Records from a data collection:
########

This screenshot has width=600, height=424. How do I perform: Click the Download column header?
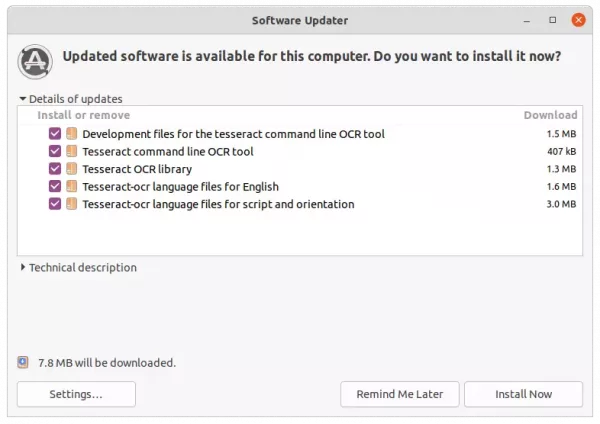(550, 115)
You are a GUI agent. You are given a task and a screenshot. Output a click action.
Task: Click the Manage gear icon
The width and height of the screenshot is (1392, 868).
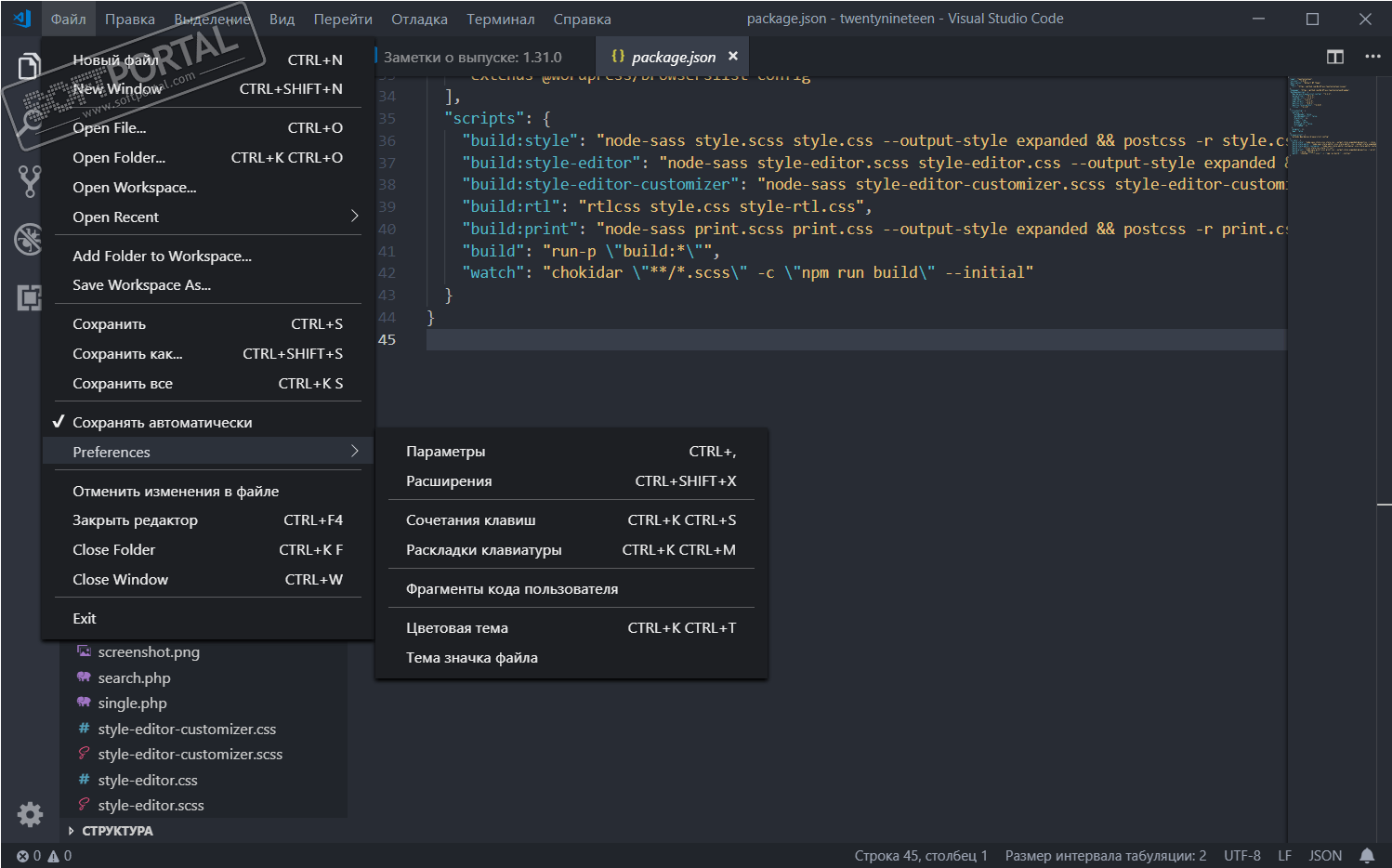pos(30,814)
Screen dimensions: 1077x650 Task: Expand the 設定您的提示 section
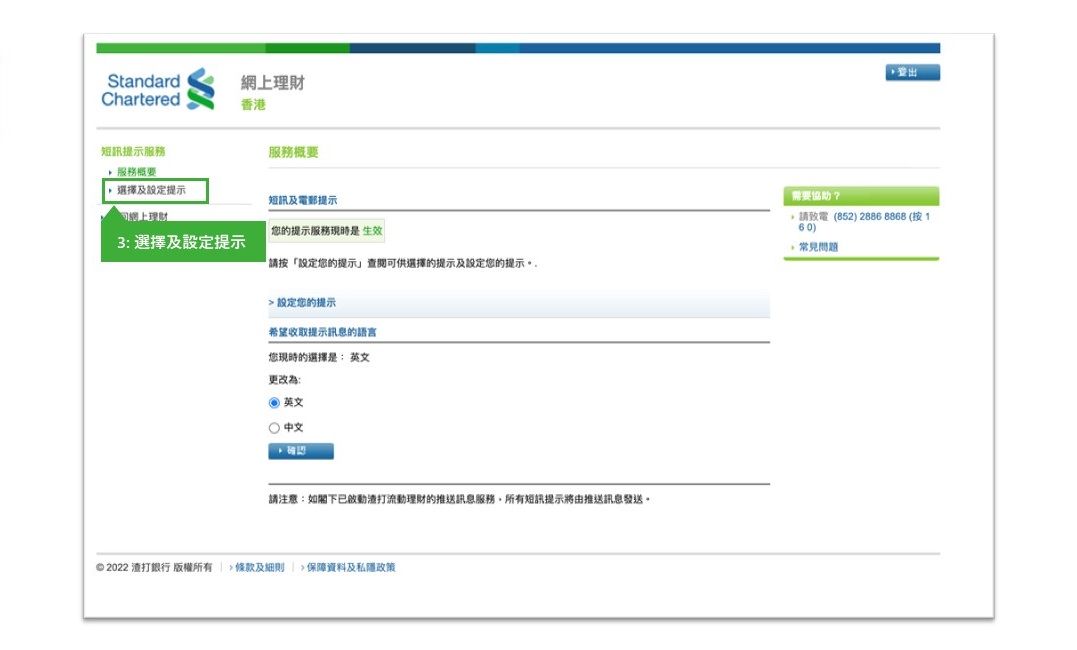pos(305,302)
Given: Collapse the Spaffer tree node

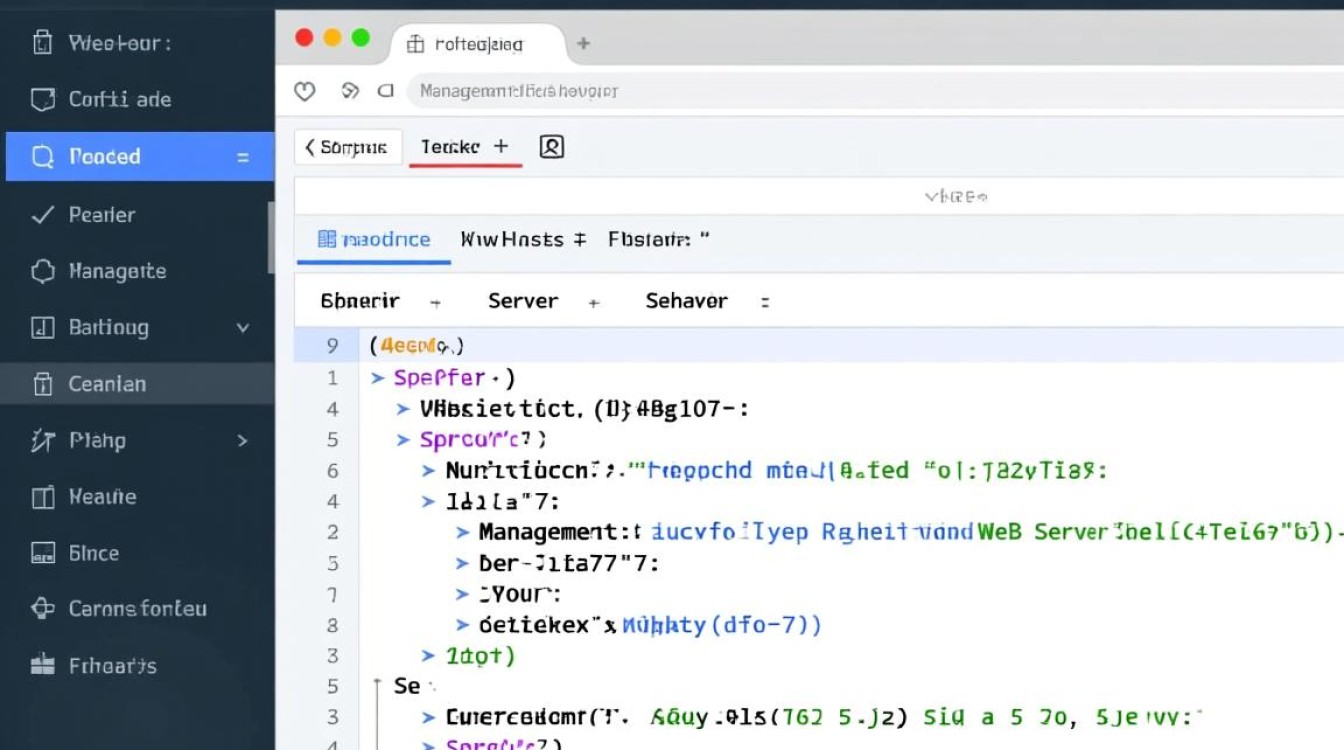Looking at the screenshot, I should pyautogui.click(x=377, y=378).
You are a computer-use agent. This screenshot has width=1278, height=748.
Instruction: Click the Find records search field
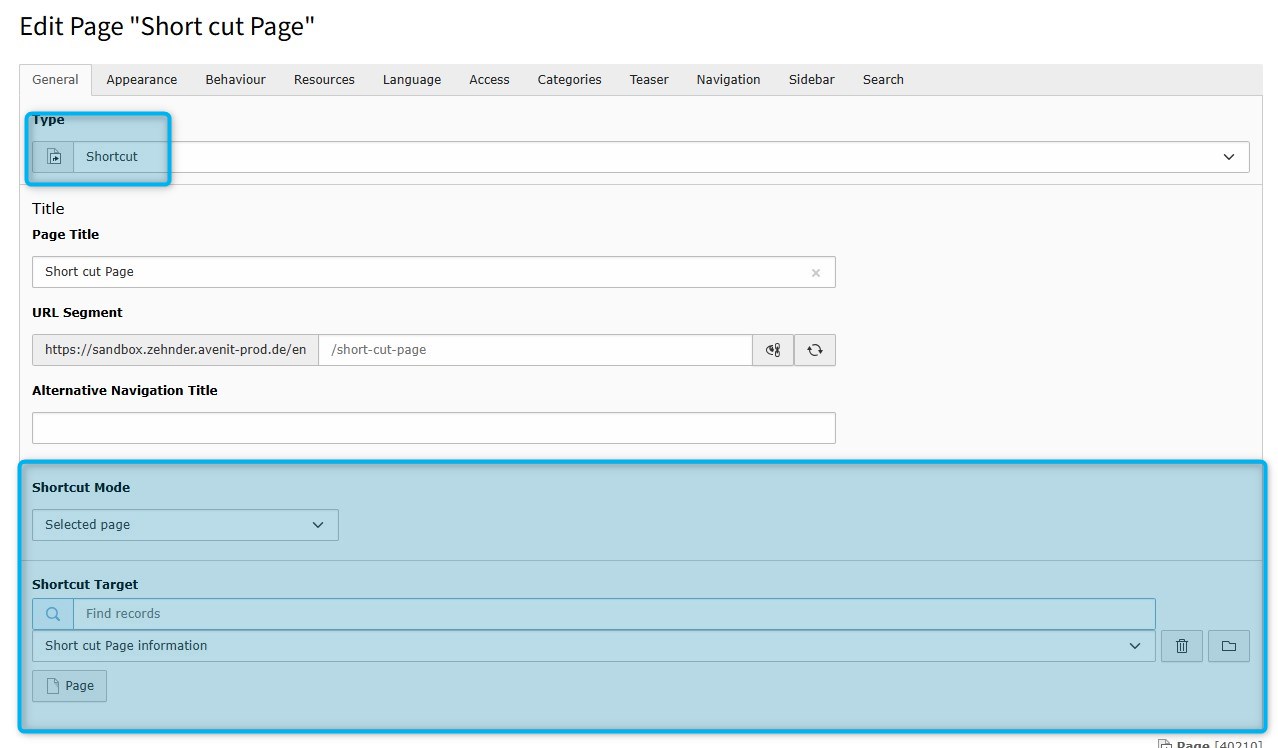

########

• Task goal
Respond with one number only: how many lines of the data contain "agent".

• Written reply
2